* _INSTRUCTIONS FOR THE TASK_
Could you copy the records below exactly, leaving out any pictures?
TASK MATERIAL below:
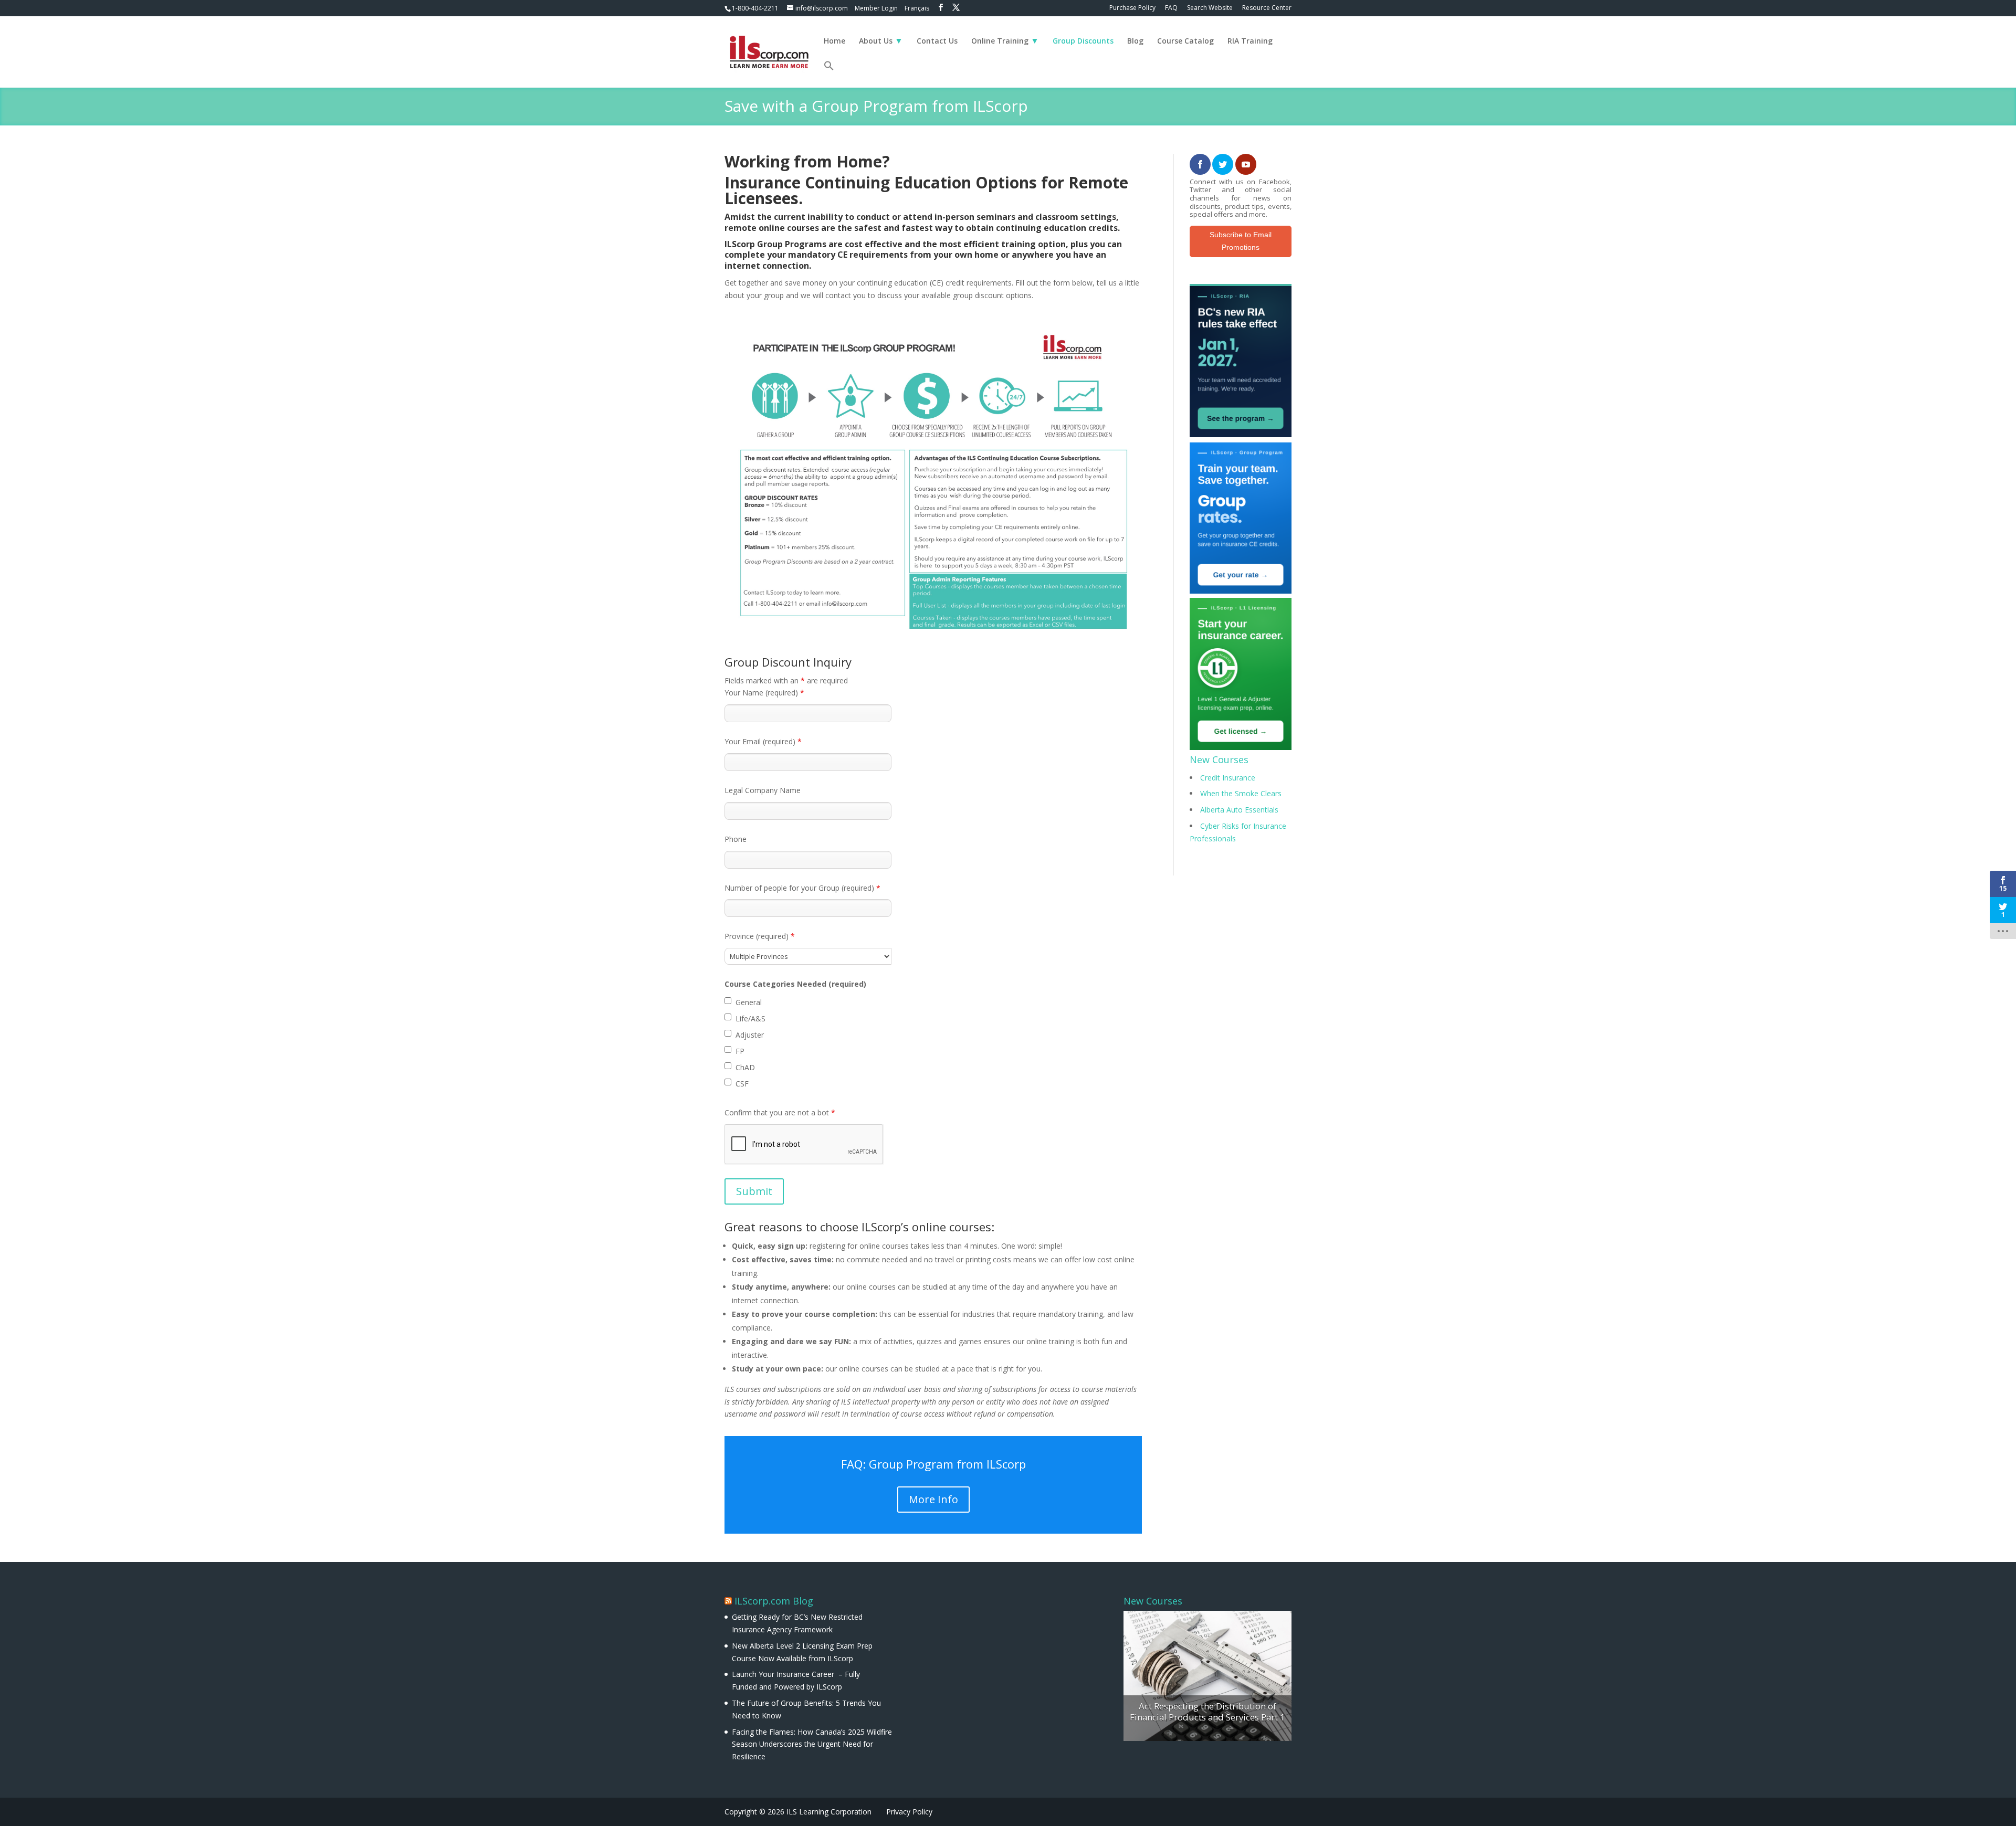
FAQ (1171, 8)
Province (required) (759, 936)
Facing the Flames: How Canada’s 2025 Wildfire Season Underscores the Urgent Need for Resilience (812, 1744)
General (749, 1002)
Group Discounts (1083, 41)
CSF (742, 1084)
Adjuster (750, 1035)
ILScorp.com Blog (773, 1601)
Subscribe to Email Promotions (1241, 240)
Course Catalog (1185, 41)
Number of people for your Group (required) (802, 888)
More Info (933, 1499)
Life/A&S (750, 1018)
End of TASK MATERIAL.
* _EXERCISE RESPONSE_
FAQ (1171, 8)
Province (required) (759, 936)
Facing the Flames: How Canada’s 2025 Wildfire Season Underscores the Urgent Need for Resilience (812, 1744)
General (749, 1002)
Group Discounts (1083, 41)
CSF (742, 1084)
Adjuster (750, 1035)
ILScorp.com Blog (773, 1601)
Subscribe to Email Promotions (1241, 240)
Course Catalog (1185, 41)
Number of people for your Group (required) (802, 888)
More Info (933, 1499)
Life/A&S (750, 1018)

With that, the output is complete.